Essa estagnação, ainda, contrasta com os resultados do Ensino Fundamental, que não tem recebido acréscimo de recursos públicos e continua a apresentar melhora no seu desempenho medido por esse indicador. Ou seja, onde se aumentou o gasto, estagnou-se, e onde se manteve o gasto, houve contínua melhora.
O que de fato funciona?
Como se mostrou, aumentar o gasto nem sempre funciona – muitas vezes ele pode representar literalmente dinheiro jogado fora, como no caso do Ensino Médio. Por isso, os economistas Richard Munane e Alejandro Ganimian buscaram resumir em um grande trabalho, juntando diversos estudos, as medidas que, comprovadamente, graças a rigorosos métodos estatísticos, melhoram o desempenho dos estudantes na Educação Básica.
O estudo também mostra em que o Brasil tem errado: segundo as numerosas evidências estatísticas, mais recursos não aumentam o aprendizado dos estudantes, a não ser que afetem a rotina dos alunos na escola. Ou seja, medidas como gastos com instalação de computadores, distribuição de livros didáticos, aumento de número de professores ou redução do tamanho das turmas não apontam para melhoras estatisticamente significantes no aprendizado dos estudantes.
De fato, o desempenho dos alunos nas escolas e o potencial cognitivo podem ser melhorados com muitas intervenções que representem baixíssimos gastos. É o caso, por exemplo, do incentivo à participação dos pais na vida acadêmica dos filhos e da própria escola, informando-se dos resultados das provas e eventos realizados. Ou então, o próprio professor pode reservar um tempo para, diariamente, tirar uma foto com a turma, um ótimo exemplo de política sem gasto e que melhora a frequência escolar dos alunos.

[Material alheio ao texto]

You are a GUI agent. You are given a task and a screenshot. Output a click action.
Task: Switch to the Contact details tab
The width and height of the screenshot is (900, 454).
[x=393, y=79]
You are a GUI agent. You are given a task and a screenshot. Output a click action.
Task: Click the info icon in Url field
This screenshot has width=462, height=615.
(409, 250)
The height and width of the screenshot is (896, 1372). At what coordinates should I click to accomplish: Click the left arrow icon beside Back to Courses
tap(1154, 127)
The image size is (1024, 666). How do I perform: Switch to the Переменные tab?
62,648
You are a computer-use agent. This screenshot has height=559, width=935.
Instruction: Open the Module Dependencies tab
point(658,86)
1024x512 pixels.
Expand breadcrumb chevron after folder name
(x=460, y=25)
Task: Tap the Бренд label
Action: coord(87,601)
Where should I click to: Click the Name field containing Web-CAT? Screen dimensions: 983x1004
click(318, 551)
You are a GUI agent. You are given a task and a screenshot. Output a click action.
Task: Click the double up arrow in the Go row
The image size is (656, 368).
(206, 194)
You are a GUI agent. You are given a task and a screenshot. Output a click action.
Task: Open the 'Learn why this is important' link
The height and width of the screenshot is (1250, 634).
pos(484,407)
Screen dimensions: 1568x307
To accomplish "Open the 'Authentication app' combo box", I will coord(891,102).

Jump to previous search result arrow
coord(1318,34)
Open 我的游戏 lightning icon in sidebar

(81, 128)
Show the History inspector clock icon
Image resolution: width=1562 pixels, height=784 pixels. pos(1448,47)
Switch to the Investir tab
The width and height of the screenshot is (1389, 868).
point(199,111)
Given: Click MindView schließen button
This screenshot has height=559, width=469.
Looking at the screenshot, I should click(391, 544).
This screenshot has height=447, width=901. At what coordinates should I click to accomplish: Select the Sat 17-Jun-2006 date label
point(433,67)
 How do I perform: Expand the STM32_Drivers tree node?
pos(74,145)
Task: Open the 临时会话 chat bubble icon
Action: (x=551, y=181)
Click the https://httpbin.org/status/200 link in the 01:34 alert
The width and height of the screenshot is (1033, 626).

É claro que o Plano Nacional de Educação tem excelentes intenções, no entanto, também tem pouquíssimos instrumentos para concretizá-las. O aumento de gasto do Brasil em educação para 10% do PIB, ou qualquer outra proporção além da atual, per se não garantirá melhora no ensino – como não ocorreu nos últimos anos para o Ensino Médio – e poderá se tornar uma grande fonte de desperdício de recursos públicos, que poderiam ser efetivos em promover o desenvolvimento brasileiro e reduzir a pobreza. Em um país com altos índices de informalidade e sonegação como o Brasil, qualquer aumento de carga tributária há de ser rigorosamente justificado. E como se evidencia, a questão da educação brasileira é como se gasta os recursos à ela destinados, e não o quanto. O resto é folclore.